"""

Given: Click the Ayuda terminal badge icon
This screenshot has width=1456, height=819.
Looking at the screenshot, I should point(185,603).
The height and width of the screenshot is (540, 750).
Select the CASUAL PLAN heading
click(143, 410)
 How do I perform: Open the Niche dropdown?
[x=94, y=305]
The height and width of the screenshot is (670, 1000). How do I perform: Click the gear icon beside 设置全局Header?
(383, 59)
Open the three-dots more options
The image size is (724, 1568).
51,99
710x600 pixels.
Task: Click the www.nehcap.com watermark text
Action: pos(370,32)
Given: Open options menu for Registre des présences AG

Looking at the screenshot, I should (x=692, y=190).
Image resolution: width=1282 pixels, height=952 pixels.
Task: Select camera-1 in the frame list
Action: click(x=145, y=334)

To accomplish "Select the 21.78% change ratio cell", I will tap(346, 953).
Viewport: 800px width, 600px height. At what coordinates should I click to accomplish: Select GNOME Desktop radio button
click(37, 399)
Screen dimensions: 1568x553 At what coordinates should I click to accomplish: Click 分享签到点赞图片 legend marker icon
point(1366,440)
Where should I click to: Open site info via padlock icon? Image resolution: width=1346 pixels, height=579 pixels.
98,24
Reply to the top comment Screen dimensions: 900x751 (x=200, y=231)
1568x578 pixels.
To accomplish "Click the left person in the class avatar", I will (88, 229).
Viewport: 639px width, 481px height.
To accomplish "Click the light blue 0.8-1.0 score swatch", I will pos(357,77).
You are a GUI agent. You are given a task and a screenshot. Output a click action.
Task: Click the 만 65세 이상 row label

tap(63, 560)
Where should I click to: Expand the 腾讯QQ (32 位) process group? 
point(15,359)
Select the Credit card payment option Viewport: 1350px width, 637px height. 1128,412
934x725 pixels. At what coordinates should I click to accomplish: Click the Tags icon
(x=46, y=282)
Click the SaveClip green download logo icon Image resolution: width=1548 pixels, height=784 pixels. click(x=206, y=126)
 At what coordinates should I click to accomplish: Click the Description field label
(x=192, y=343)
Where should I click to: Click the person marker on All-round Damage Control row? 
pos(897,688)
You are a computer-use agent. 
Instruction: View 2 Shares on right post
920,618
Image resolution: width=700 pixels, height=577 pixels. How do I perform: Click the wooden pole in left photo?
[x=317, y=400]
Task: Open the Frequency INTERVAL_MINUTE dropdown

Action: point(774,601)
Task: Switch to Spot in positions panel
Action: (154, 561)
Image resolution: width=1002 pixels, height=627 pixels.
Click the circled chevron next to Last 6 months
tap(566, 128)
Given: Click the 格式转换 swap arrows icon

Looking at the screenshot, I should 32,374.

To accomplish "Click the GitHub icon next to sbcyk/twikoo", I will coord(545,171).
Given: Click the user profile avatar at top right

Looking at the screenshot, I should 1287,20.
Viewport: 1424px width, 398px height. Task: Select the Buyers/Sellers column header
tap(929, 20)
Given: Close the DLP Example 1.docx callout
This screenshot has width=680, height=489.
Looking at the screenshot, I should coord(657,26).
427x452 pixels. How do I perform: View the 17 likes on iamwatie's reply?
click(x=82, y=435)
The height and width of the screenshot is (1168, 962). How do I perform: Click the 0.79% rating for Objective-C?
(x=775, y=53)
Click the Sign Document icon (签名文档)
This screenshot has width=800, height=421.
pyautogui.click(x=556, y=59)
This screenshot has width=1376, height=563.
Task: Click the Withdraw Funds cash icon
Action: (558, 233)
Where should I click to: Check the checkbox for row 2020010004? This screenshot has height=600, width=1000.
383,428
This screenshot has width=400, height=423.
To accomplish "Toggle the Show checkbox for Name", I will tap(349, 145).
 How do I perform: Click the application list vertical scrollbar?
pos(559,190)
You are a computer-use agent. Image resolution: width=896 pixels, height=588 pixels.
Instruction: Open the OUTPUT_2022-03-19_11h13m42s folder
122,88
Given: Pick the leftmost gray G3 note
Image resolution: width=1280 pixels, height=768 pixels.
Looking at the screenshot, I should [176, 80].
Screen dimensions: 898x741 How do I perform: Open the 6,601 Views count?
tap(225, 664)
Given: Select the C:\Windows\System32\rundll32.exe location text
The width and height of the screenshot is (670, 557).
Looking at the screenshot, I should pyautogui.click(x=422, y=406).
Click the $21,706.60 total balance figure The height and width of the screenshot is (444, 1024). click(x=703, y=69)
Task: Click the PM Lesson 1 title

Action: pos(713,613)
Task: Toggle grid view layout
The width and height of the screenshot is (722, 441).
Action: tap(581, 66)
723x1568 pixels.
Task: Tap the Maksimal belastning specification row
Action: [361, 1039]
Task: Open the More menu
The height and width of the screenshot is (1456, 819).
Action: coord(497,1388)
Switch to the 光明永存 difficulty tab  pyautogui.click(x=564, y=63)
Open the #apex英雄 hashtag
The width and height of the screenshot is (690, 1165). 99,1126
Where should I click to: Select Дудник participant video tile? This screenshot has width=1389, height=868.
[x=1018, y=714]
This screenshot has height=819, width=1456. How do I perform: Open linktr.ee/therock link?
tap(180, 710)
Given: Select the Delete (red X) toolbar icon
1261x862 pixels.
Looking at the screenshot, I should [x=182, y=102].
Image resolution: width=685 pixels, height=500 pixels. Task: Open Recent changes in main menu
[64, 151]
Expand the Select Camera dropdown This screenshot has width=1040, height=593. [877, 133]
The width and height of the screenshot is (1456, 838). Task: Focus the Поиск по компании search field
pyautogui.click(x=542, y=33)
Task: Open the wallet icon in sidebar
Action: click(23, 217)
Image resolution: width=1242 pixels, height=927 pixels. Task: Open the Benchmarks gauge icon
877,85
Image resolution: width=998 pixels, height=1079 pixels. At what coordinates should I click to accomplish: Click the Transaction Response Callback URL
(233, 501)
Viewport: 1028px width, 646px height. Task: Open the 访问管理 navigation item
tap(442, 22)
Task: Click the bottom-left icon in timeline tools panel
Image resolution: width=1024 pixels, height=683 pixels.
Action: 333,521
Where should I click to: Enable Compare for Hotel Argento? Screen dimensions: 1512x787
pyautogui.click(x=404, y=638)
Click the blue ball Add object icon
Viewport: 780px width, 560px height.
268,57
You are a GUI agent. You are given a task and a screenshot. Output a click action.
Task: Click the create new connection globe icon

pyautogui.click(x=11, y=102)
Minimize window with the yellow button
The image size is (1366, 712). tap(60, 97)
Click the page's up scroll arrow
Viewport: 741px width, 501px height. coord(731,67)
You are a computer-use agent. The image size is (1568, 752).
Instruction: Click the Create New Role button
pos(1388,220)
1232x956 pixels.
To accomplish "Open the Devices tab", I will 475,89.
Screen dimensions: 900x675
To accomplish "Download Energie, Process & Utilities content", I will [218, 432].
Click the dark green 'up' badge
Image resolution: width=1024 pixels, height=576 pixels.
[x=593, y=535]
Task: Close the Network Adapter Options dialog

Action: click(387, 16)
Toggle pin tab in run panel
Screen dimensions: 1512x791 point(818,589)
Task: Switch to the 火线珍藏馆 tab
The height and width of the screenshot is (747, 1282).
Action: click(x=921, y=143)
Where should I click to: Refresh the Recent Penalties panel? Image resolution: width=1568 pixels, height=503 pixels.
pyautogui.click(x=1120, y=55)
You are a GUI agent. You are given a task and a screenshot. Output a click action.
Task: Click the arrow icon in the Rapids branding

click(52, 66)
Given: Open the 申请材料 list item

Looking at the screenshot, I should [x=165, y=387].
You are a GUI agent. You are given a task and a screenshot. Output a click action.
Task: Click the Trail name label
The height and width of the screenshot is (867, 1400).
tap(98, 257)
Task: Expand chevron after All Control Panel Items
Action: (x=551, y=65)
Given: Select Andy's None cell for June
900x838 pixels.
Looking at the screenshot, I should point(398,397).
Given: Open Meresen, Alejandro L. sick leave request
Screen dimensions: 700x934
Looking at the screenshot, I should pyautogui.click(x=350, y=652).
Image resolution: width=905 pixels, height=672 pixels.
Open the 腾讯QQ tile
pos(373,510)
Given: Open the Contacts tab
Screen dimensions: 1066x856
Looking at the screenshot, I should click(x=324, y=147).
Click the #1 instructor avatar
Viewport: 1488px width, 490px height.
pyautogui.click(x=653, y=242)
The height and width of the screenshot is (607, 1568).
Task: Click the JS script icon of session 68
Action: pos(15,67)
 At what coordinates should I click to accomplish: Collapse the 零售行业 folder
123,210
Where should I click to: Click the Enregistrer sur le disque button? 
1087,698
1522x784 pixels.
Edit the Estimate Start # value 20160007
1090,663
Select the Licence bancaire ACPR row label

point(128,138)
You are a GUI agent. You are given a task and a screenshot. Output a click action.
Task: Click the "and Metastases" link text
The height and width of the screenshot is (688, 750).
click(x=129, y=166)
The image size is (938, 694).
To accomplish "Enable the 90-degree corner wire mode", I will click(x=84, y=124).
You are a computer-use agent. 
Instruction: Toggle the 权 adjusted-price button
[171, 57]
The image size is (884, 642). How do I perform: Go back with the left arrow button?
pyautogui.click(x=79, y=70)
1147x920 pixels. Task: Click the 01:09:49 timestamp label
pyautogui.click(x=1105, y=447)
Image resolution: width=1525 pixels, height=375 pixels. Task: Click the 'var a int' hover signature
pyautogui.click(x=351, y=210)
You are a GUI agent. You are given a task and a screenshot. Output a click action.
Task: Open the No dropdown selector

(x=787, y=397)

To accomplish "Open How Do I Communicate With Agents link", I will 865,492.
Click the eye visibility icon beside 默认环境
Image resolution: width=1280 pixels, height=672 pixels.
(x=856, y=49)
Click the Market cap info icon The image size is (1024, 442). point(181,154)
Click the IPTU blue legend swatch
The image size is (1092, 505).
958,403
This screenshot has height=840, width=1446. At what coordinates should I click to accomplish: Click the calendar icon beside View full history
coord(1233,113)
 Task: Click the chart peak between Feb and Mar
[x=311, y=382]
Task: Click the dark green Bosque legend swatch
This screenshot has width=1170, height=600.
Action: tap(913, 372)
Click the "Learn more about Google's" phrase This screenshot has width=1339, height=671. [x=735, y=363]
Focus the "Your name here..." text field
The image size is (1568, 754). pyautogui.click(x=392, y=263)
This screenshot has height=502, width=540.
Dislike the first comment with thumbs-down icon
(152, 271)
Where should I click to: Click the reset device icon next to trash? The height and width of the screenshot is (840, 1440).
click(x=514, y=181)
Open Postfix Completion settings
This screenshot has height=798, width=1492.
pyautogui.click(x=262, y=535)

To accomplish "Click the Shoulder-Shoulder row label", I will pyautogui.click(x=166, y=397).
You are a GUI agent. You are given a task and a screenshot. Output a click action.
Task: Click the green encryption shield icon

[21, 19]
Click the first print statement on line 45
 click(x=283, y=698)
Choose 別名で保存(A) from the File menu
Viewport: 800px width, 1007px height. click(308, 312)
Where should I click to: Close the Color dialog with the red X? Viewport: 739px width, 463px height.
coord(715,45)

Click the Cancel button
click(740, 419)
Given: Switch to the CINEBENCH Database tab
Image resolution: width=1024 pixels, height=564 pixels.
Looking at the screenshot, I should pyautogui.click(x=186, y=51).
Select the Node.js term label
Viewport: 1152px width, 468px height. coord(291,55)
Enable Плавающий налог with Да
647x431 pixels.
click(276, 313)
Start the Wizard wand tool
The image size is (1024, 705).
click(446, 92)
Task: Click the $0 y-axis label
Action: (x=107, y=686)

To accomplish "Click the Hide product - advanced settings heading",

"""

### WHAT YOU HAVE TO DO
All lines that hold the word "blue" should be copied from the data.

### ANSWER SECTION
To accomplish "Click the light blue 0.8-1.0 score swatch", I will pos(357,77).
Click the blue ball Add object icon
Click the IPTU blue legend swatch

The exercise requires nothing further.